▶ [Aufgabenbeschreibung]: Gib aus dem Textauszug unten die Stelle zwischen „Dieser gründet auf“ und „Wochen oder Monate.“ einschließlich wortgetreu aus.

▶ [Textauszug]:
Clemens Schmale hat seinen persönlichen Handelsstil seit den 1990er Jahren an der Börse entwickelt.

Dieser gründet auf zwei Säulen: ein anderer Analyseansatz und andere Basiswerte. Mit anders ist vor allem die Kombination aus Global Makro, fundamentaler Analyse und Chartanalyse sowie Zukunftstrends gemeint. Während Fundamentaldaten und Makrotrends bestimmen, was konkret gehandelt wird, verlässt sich Schmale beim Timing auf die Chartanalyse. Er handelt alle Anlageklassen, wobei er sich größtenteils auf Werte konzentriert, die nicht „Mainstream“ sind. Diese Märkte sind weniger effizient als andere und ermöglichen so hohes Renditepotenzial. Sie sind damit allerdings auch spekulativer als hochliquide Märkte. Die Haltedauer einzelner Positionen variiert nach Anlageklasse, beträgt jedoch meist mehrere Tage, oft auch Wochen oder Monate.

Rohstoffe, Währungen und Volatilität handelt er aktiv, in Aktien und Anleihen investiert er eher langfristig. Die Basiswerte werden direkt – auch über Futures – oder über CFDs gehandelt, in Ausnahmefällen über Optionen und Zertifikate.

▶ [Datenliste]:
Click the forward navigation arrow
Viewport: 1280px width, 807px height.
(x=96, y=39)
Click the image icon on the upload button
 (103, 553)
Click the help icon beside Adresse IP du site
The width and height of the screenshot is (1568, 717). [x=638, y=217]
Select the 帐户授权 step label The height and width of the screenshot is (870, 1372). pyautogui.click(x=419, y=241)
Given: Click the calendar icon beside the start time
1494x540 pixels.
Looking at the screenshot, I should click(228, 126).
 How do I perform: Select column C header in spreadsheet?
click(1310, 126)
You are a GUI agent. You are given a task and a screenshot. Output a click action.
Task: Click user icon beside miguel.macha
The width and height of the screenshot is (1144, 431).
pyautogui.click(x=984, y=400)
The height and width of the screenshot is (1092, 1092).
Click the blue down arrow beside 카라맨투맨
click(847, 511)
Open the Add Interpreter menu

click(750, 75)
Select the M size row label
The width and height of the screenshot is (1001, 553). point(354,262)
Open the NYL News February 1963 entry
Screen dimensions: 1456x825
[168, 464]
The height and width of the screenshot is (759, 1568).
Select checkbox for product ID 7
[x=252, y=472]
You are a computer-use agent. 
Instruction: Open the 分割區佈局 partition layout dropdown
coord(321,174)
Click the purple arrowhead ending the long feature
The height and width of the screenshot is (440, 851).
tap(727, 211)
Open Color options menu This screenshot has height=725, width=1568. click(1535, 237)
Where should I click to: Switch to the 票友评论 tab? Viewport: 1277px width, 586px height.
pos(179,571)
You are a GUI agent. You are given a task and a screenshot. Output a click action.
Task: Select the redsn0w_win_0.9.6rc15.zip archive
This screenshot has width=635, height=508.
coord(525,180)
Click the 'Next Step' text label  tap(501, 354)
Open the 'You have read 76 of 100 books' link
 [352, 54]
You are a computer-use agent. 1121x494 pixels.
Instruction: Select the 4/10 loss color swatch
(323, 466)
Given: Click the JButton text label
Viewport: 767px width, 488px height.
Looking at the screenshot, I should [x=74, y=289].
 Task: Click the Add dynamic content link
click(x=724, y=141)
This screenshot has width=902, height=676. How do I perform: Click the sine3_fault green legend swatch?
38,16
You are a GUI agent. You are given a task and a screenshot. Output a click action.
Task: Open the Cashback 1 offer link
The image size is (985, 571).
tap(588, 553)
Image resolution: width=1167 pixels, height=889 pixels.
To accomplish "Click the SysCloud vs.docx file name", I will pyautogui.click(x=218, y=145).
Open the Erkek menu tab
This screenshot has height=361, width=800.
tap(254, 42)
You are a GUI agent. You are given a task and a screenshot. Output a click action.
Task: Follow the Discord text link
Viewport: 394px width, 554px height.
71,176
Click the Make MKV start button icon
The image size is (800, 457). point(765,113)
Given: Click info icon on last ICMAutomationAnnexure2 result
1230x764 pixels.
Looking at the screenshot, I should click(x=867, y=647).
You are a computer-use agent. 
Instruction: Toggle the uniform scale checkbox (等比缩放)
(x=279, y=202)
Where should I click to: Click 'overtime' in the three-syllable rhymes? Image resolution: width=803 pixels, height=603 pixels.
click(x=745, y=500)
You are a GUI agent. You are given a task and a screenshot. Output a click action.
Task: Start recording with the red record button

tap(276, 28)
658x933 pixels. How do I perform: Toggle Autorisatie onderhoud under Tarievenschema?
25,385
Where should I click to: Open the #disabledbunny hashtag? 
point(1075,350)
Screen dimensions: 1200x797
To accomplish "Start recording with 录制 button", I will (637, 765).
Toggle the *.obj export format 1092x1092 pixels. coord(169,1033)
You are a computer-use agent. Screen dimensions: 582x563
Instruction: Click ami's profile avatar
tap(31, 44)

▶ [Antwort]:
Dieser gründet auf zwei Säulen: ein anderer Analyseansatz und andere Basiswerte. Mit anders ist vor allem die Kombination aus Global Makro, fundamentaler Analyse und Chartanalyse sowie Zukunftstrends gemeint. Während Fundamentaldaten und Makrotrends bestimmen, was konkret gehandelt wird, verlässt sich Schmale beim Timing auf die Chartanalyse. Er handelt alle Anlageklassen, wobei er sich größtenteils auf Werte konzentriert, die nicht „Mainstream“ sind. Diese Märkte sind weniger effizient als andere und ermöglichen so hohes Renditepotenzial. Sie sind damit allerdings auch spekulativer als hochliquide Märkte. Die Haltedauer einzelner Positionen variiert nach Anlageklasse, beträgt jedoch meist mehrere Tage, oft auch Wochen oder Monate.